Finance is part of the economy that is responsible for the management and optimization of money flows related to investments, financing, inflow for collections and outflow for payments. Among the main objectives that finance has is to maximize the value of the company and ensure that all commitments can be met in the outflow of money from the company, that is, payments. To achieve these set objectives, the company’s finance manager must continually evaluate the best investments and the lowest cost financing.

DIFFERENCE BETWEEN FINANCE AND ACCOUNTING

As we have already mentioned, accounting is responsible for obtaining economic information from inside and outside the company. We are going to analyze and plan this information to find out how the company works, and have information about the future that awaits it. In this way, the company’s finances can be improved, which includes the decisions about the investments that can be made and how we are going to finance them.

In this way, accounting will obtain the information that is used, among other purposes, to coordinate and direct the finance area.

In small companies, accounting and finance are usually handled by the same person. In contrast, in a larger company, the person in charge of accounting usually reports hierarchically to the chief financial officer.

IMPORTANCE OF FINANCE AND ACCOUNTING

Accounting allows us to ask certain questions of great importance to the company:

  • Is the company ready to meet all your payments with the collections you have received?
  • Are you making money from the products or services that are being sold?
  • How much money does a unit of product cost?
  • How much money does it cost to perform a certain service?
  • How much does a certain department of the company cost us?
  • Will there be profit or loss next year?
  • Is the company economically sound?
  • Is the company viable?
  • Does the company offer enough confidence to request financing from banks?

Although it may seem strange to us, sometimes it could happen that the more the company manages to sell, the more money it loses with it. And is that many companies do not know well the production costs of the products they sell. This lack of knowledge caused sales prices to be set for products that were not adequate, since prices were set below the manufacturing costs of these products. In this case, the error has been not calculating what the products sold cost us.

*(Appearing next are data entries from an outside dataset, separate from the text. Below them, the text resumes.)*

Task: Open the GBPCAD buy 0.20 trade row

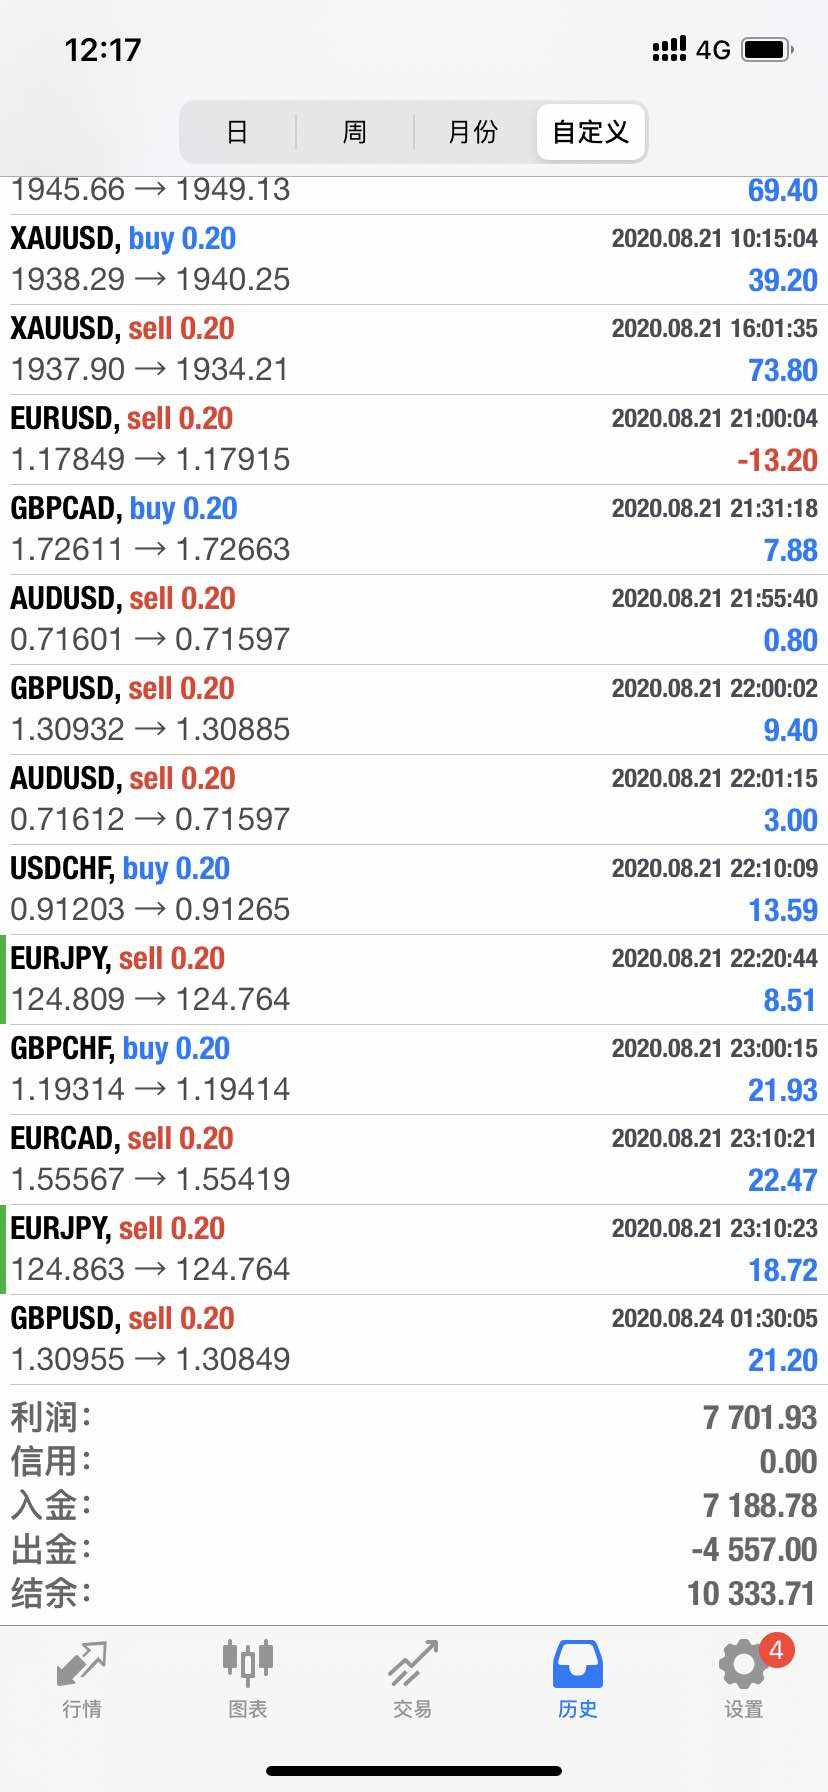Action: (x=414, y=529)
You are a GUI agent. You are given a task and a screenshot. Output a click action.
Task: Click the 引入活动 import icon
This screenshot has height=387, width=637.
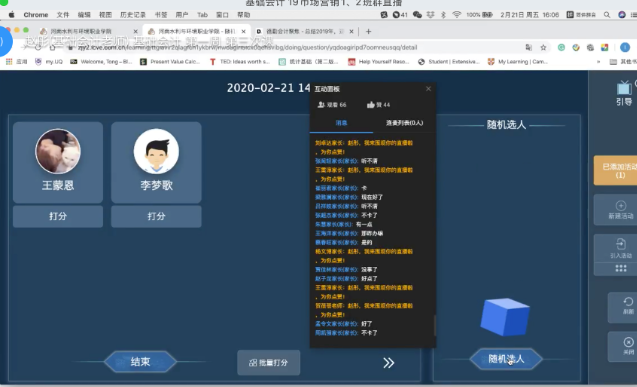coord(620,244)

WITH FINANCE YOU CAN GIVE ANSWERS TO OTHER IMPORTANT ISSUES FOR THE COMPANY

  • Is an investment profitable?
  • What is the best alternative among various investment options?
  • Is the company being adequately financed?
  • Is it better to finance yourself with debt or with the money that the shareholders contribute?
  • What dividend should be distributed?

We can think of a company that asks for a loan from a bank, and this one does not grant it. The manager of the company does not understand why the loan has not been granted. However, we find that the company is highly indebted and therefore has great problems in meeting its payments, accumulating many debts that have expired. In this case, they could have financed several investments in an incorrect way, with which this company would end up closing by failing to meet its payment commitments. These problems could have been avoided if the financing had been managed correctly.